South Sudan urges Sudan, neighbours not to let opponent launch rebellion

JUBA (HAN) September 27016. Public Diplomacy & Regional Security News. By Denis Dumo. South Sudan’s government urged Sudan and regional states on Tuesday not to let opposition leader Riek Machar launch a new rebellion, after he threatened a return to the battlefield unless demands needed to revive a peace deal were met.

Machar is in the Sudanese capital Khartoum, having fled South Sudan after fighting flared between his supporters and those of his rival President Salva Kiir in July.
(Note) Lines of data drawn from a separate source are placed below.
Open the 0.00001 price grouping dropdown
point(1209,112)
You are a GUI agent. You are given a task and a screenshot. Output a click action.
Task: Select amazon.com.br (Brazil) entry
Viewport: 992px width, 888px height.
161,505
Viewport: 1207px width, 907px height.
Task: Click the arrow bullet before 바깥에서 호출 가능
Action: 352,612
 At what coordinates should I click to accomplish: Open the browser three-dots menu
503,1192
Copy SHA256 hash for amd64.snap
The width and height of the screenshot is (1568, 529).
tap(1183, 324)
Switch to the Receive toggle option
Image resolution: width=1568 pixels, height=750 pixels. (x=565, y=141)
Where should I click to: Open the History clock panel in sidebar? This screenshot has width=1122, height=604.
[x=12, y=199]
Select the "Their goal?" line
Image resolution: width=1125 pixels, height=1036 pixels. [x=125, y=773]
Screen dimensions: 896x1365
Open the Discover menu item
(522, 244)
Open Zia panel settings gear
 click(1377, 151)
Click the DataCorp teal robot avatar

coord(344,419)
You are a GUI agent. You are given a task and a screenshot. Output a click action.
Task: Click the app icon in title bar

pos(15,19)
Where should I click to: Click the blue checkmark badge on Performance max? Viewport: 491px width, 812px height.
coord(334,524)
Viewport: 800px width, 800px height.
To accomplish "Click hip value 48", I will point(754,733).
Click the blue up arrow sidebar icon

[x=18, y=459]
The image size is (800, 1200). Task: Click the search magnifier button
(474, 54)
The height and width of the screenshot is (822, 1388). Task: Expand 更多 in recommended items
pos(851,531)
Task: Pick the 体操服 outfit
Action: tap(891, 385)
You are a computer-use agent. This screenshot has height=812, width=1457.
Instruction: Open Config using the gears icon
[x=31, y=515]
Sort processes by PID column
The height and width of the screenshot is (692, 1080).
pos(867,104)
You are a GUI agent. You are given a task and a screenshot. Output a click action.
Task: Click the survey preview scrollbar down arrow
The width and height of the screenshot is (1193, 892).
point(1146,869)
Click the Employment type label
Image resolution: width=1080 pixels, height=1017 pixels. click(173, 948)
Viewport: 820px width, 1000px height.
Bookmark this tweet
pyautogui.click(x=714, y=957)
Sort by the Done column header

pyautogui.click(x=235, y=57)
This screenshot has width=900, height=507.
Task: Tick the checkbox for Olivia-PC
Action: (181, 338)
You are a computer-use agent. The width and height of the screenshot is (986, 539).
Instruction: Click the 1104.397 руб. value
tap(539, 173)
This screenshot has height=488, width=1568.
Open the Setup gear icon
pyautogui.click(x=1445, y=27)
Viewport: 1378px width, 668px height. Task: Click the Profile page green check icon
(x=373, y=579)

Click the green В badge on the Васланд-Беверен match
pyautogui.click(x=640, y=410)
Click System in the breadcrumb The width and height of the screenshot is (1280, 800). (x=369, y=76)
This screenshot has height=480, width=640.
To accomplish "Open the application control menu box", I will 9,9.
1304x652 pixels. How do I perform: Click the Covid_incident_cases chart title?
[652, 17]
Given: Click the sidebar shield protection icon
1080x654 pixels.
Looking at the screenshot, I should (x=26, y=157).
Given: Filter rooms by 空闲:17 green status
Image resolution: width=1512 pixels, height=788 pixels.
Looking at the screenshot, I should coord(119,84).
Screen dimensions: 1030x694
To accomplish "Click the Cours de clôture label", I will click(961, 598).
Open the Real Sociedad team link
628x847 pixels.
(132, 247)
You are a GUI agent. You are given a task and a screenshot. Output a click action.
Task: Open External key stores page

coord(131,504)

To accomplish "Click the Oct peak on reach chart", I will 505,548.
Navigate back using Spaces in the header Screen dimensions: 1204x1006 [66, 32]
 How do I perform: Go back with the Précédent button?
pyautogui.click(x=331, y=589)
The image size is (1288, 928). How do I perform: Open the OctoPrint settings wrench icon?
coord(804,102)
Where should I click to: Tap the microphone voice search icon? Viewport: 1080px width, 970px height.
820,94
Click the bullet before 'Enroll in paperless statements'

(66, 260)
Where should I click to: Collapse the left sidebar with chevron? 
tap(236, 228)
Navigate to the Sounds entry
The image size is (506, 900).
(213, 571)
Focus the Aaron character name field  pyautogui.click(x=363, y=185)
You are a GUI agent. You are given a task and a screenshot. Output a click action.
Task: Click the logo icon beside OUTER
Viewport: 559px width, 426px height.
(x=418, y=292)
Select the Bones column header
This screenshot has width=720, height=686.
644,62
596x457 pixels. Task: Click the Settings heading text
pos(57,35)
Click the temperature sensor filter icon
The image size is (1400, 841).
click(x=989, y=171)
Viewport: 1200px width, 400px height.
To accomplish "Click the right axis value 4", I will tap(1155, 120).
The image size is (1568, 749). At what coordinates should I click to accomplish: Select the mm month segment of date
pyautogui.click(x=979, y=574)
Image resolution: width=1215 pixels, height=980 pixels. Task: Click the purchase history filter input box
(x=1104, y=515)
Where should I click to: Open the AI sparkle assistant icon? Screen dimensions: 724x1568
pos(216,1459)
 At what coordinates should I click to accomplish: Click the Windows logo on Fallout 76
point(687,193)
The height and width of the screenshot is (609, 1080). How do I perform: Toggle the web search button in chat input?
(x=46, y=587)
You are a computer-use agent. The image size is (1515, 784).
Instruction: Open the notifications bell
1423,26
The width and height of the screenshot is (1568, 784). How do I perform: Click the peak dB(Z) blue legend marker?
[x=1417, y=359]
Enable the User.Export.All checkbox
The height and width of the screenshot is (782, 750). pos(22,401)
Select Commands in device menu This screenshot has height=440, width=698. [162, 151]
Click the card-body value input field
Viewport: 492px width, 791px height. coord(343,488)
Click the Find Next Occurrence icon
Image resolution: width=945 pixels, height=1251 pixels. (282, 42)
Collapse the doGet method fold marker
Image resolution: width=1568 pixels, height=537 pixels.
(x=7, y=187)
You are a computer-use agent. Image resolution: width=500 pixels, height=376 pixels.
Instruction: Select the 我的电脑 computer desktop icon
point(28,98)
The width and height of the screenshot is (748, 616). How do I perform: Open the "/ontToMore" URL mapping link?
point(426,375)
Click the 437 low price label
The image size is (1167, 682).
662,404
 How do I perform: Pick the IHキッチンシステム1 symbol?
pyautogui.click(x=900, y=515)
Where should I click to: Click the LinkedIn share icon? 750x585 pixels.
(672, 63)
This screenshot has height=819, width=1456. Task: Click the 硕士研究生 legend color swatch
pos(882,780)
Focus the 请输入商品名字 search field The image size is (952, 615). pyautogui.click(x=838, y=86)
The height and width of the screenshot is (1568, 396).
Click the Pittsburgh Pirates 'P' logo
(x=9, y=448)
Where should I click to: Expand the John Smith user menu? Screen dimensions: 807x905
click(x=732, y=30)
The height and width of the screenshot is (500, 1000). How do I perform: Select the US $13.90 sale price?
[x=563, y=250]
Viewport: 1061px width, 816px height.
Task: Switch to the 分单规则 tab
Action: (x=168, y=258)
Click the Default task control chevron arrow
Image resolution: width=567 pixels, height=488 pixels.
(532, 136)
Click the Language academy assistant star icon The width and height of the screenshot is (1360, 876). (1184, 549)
The two had signed a shaky peace deal in 2015 after two years of conflict.

After talks in Khartoum involving senior commanders and officials in the SPLM-In-Opposition (SPLM-IO) last week, Machar and his allies in a statement ordered their forces to reorganise for “armed resistance” to Kiir’s government.

“If the peace agreement can be revived then we can go back to Juba, but if not then armed resistance is an option,” Machar’s spokesman James Gatdet Dak told Reuters in Nairobi, adding the government must reappoint Machar, let more troops return to Juba with Machar, allow the swift deployment of a regional protection force and scrap decisions taken since July.

The growing tensions threaten to plunge South Sudan, which won independence from Sudan in 2011, back into full-blown conflict.

The regional grouping IGAD, which includes Sudan, has told both sides to halt the violence and aims to send a protection force to secure the peace, a move that has U.N. backing.

“We are appealing to all IGAD member state not to allow Riek Machar and his group to use their soil, including Sudan, to stage attacks and as a springboard for organising violence against the people and transitional government,” deputy government spokesman Akol Paul Kordi told Reuters.

Pointing to splits in the opposition, Kordi said the SPLM-IO faction in Juba had sacked Machar and the former vice president had no right to make demands on the Juba government from Sudan as “he is in Khartoum as a private citizen.”

Sudanese Foreign Minister Ibrahim Ghandour said his government would not allow the armed opposition to attack South Sudan from its territory, according to a report by the Paris-based Sudan Tribune news website.

Machar’s statement had said the transitional government and peace deal had “collapsed”, condemned the appointment of Taban Deng Gai as First Vice President to replace Machar and demanded the rapid deployment of the U.N.-backed protection force.

The statement called for the reorganisation of the SPLM-IO “so that it can wage a popular armed resistance” against Kiir.